Shiny package 是在R中进行数据分析可视化非常著名的一个包,我们就采用这个包来展示他的一些功能。
数据来源和前期数据处理的解释,请参考上一篇文章 R绘制COVID-19新增病例趋势图 ,这里直接放上前半部分的程序。
#清空工作环境
rm(list = ls())
options(digits = 4)
#设置工作目录
setwd("D:/360Downloads/R/project/APP2")
library(xlsx)
library(dplyr)
library(shiny)
library(ggplot2)
covid <- read.csv("owid-covid-data.csv")
country <- read.xlsx("国家和地区代码.xlsx",
sheetIndex="Sheet1",
header=F,
startRow=9)
covid1 <- transform(covid,
peo_vac=people_vaccinated/10000,
peo_fvac=people_fully_vaccinated/10000,
ana_new=new_cases,
ana_dea=new_deaths,
low=0)
covidvac1 <- subset(covid1, subset = (peo_vac!="NA"), select = c(iso_code, date, people_vaccinated_per_hundred, people_fully_vaccinated_per_hundred))
covidvac2 <- aggregate(covidvac1, by = list(covidvac1$iso_code), FUN = last)
covidvac3 <- rename(covidvac2, c(peo_vac1 = "people_vaccinated_per_hundred", peo_fvac1 = "people_fully_vaccinated_per_hundred"))
covid2 <- left_join(covid1,
covidvac3,
by=c("iso_code"="iso_code", "date"="date"))
country1 <- subset(country,
subset = (X6!="NA"),
select = c(X2,X3,X6))
anadata1 <- left_join(covid2,
country1,
by=c("iso_code"="X6"))
#定义移动平均数的函数
mav <- function(a,n){
stats::filter(a,rep(1/n,n),sides = 1)
}
anadata2 <- transform(anadata1,
mean_new=mav(ana_new,7),
mean_dea=mav(ana_dea,7),
country_code=paste(iso_code,"_",X2,"_",X3))
countryname <- unique(anadata2$country_code)

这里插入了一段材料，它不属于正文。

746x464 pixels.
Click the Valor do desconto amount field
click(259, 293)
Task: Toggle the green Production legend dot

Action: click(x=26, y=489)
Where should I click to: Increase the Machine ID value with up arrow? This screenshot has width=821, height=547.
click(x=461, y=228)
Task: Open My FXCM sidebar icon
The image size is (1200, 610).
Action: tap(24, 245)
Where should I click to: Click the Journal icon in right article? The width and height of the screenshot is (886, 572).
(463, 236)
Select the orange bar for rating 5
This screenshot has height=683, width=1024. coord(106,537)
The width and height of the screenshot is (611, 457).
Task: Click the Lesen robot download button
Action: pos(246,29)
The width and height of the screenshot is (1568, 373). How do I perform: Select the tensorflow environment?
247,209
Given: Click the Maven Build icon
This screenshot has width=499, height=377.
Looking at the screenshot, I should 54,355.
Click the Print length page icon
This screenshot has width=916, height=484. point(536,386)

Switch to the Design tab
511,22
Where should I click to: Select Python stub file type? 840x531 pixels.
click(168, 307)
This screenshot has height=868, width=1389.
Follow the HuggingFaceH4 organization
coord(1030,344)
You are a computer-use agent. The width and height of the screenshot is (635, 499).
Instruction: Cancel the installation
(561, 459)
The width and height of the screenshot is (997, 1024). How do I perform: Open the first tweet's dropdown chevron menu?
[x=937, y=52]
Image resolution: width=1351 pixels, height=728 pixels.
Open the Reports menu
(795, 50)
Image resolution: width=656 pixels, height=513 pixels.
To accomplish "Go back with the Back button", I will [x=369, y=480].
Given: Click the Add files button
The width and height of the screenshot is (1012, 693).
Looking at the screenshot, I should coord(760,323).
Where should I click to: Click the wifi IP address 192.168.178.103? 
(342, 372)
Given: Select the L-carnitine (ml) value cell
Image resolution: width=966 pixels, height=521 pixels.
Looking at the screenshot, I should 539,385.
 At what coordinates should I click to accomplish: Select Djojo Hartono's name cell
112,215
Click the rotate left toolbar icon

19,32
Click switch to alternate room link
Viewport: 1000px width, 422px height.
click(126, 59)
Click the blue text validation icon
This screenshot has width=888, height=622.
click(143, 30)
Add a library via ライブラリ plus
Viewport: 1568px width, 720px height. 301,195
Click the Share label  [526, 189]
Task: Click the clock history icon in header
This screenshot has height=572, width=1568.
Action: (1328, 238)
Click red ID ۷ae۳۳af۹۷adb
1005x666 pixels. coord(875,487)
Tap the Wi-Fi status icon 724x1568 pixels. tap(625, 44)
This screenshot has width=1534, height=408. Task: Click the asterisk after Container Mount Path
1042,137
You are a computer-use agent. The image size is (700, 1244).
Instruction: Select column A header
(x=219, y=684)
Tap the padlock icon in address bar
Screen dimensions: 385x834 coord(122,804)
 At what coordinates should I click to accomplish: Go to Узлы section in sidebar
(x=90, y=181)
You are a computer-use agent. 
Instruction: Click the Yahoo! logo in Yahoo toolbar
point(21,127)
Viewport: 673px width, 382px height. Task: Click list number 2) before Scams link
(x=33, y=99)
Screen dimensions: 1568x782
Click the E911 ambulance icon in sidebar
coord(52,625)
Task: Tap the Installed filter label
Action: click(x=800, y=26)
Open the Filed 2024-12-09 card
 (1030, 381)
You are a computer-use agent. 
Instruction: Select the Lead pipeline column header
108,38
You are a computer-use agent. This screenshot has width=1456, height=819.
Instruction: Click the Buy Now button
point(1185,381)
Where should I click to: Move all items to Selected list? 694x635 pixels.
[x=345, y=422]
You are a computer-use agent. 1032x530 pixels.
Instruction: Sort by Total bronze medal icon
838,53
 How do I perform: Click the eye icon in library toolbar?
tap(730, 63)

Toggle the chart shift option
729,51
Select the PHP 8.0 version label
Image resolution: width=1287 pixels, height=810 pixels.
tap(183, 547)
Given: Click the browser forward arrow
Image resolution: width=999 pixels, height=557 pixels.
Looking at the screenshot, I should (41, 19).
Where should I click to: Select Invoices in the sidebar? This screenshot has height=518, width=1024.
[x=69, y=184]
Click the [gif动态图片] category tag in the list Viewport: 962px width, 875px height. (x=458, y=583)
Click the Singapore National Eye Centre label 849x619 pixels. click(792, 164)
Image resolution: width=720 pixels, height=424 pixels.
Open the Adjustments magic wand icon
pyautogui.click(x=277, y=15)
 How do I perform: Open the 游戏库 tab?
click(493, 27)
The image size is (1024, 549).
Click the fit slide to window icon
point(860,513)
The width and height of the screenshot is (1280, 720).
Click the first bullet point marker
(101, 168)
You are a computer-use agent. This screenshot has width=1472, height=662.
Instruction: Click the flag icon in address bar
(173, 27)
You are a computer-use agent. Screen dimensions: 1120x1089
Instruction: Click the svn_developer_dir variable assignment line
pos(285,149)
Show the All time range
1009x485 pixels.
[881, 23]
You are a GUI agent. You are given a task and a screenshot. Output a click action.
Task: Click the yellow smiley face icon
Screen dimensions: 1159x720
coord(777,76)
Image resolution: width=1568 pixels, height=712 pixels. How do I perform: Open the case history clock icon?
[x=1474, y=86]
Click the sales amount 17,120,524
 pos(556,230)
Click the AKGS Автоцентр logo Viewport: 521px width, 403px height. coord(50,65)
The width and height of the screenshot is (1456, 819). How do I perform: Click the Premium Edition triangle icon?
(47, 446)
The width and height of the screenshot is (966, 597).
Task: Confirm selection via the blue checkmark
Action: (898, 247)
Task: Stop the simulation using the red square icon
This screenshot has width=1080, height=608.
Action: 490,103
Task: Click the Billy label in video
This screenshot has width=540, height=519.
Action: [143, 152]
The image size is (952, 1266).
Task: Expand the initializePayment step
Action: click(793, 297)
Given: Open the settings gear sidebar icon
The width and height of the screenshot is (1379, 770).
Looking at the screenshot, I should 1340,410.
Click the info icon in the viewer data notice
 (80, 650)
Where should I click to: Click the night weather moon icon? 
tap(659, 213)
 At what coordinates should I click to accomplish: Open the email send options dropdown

接下来就是 shiny 包,准备针对每个国家绘制 新增病例、死亡、接种疫苗 三个图形,UI 设计程序如下:
ui <- fluidPage(
titlePanel("COVID-19"),
sidebarLayout(
sidebarPanel(
selectInput("country_code",
"Country:",
countryname),
radioButtons("ratio", label = "R Plot",
choices = list("新增病例" = 1, "死亡" = 2, "接种疫苗" = 3),
selected = 1)
),
mainPanel(
h2(textOutput("textoutput")),
plotOutput("plotoutput")
)
)
)
SERVER 服务器端程序基本同上一篇的文章的 ggplot2 绘图。
server <- function(input, output){
formulaText <- reactive({
input$country_code
})
output$textoutput <- renderText({
formulaText()
})
output$plotoutput <- renderPlot({
plotdata <- switch (input$country_code,
subset(anadata2,country_code==input$country_code)
)
p1 <- ggplot(plotdata,aes(x=as.Date(date))) +
{if(input$ratio == 1) geom_col(aes(y=ana_new,fill="g_col"))} +
{if(input$ratio == 2) geom_col(aes(y=ana_dea,fill="g_col"))} +
{if(input$ratio == 3) geom_area(aes(y=peo_vac,fill="g_area1"))} +
{if(input$ratio == 3) geom_area(aes(y=peo_fvac,fill="g_area2"))} +
{if(input$ratio == 1) geom_line(aes(y=mean_new,color="g_line"),size=1)} +
{if(input$ratio == 2) geom_line(aes(y=mean_dea,color="g_line"),size=1)} +
{if(input$ratio == 3) geom_text(aes(y=peo_vac, label=peo_vac1))} +
{if(input$ratio == 3) geom_text(aes(y=peo_fvac, label=peo_fvac1))} +
labs(x=NULL,y=NULL) +
scale_x_date(date_label="%y/%m/%d",
date_breaks = "3 month",
minor_breaks = "1 month") +
{if(input$ratio == 1) scale_fill_manual(breaks = c("g_col"),
values = c("#cad5e5"),
label = c("New Case"))} +
{if(input$ratio == 2) scale_fill_manual(breaks = c("g_col"),
values = c("#c5c4c5"),
label = c("Death"))} +
{if(input$ratio == 3) scale_fill_manual(breaks = c("g_area1", "g_area2"),
values = c("#b9cfe7", "#8ca6ce"),
label = c("Vaccined", "Fully Vaccined"))} +
{if(input$ratio == 1) scale_color_manual(breaks = c("g_line"),
values = c("blue"),
label = c("Monving Average"))} +
{if(input$ratio == 2) scale_color_manual(breaks = c("g_line"),
values = c("#616161"),
label = c("Monving Average"))} +
theme(plot.title =element_text(hjust = 0.5, vjust = 0.5),
legend.position = "bottom",
legend.title = element_blank(),
legend.background = element_blank())
p2 <- p1 + theme(panel.background=element_rect(fill='transparent',
color='gray'),
legend.key=element_rect(fill='transparent',
color='transparent'))
p2
})
}
最后就是 run script,并进行成果展示。
shinyApp(ui = ui, server = server)
如图,我们就可以非常方便的通过下拉框和选项查看每个国家的这三张趋势图了。